● **Problems to solve**:
(1) Using the text on artificial intelligence approaches, explain in one to three sentences why an alternative to expert systems and neural networks was needed.
(2) Please carry on the text on artificial intelligence approaches from the point where it stops.

-- Text block follows --

A quick summary of the history of artificial intelligence showed that expert systems, which were good at certain applications but required significant investment in capturing and defining the rules, and neural networks which provide a statistical learning approach but have difficulty in capturing the necessary domain knowledge within the model, were not adequate for today's class of problems. An alternative approach which was able to integrate domain knowledge with statistical learning was required and Chris's approach was to use a combination of approaches:

Bayesian Learning which uses probability distributions to quantify the uncertainty of the data. The distributions are amended once 'real data' is applied to the model which results in a reduction in the uncertainty.
Probabilistic Graphical Models which enables domain knowledge to be captured in directed graphs with each node having a probability distribution.
Efficient inference which ensures efficiency in computation

To explain the approach, Chris sensibly used real-life case studies to demonstrate the application of the theory in three very diverse applications.

-- Text block concluded --
-- Data for analysis follows --

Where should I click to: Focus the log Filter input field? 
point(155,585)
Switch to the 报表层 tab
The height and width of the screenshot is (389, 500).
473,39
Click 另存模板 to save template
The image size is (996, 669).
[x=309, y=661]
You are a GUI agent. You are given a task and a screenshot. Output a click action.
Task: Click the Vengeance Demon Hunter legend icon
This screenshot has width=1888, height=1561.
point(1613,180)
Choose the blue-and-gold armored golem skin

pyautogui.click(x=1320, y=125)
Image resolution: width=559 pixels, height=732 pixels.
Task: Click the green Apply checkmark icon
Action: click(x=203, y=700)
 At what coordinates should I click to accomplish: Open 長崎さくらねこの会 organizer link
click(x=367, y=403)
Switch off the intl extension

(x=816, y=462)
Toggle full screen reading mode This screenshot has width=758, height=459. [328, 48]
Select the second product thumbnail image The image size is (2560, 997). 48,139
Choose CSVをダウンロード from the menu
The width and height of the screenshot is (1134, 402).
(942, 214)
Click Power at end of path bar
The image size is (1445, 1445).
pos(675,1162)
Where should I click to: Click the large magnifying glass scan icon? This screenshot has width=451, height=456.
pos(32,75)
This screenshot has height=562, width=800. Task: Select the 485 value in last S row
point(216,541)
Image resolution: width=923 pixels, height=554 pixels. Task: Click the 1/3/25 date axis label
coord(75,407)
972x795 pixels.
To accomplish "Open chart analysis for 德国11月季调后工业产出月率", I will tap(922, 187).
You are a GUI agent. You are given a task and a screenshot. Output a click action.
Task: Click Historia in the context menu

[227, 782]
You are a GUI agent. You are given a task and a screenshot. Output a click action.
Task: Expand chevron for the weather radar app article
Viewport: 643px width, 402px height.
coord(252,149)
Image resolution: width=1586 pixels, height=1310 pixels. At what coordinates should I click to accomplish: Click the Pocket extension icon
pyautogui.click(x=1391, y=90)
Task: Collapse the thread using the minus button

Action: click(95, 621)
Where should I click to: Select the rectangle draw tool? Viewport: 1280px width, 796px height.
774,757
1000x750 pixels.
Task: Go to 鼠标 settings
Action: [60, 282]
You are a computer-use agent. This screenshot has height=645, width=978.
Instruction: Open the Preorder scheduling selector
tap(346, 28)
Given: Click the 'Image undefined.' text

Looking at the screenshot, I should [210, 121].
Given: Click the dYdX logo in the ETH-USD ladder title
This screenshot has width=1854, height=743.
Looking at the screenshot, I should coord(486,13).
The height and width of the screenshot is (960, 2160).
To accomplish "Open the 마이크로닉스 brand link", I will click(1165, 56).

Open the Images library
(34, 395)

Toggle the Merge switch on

-- Data for analysis concluded --

● **Expected results**:
(1) Expert systems required significant investment in capturing and defining the rules, and neural networks have difficulty capturing the necessary domain knowledge within the model, so neither was adequate for today's class of problems. An approach that could integrate domain knowledge with statistical learning was therefore required.

(2)
His first example was of Bayesian Ranking system to be used in producing a global ranking from noisy partial rankings. The conventional approaches is to use the Elo rating system which is a method for calculating the relative skill levels of players in two-player games. The Elo system could not handle team games or more than 2 players. As part of the launch of the Xbox 360 Live online playing solution, Microsoft developed the TrueSkill algorithm to match opponents of similar skill levels. The TrueSkill algorithm converges far faster than Elo by managing the uncertainty in a more efficient way; it also operates quickly so that users can find suitable opponents in a few seconds out of a user population of many million. Further details on TrueSkill(TM) are available at http://research.microsoft.com/en-us/projects/trueskill/

The next example was for a website serving adverts and how to determine which advert to show based on the probability of being clicked and the value of click. The proposed approach was to use gausian probability in order to assign a weight to a number of features which is used to determine the ranking. However it is important to ensure that the system continually learns in order to re-evaluate the ranking to ensure that the solution accurately reflects the dynamics of the adverts. If this was not the case, it would be very difficult for a new advert to be be served.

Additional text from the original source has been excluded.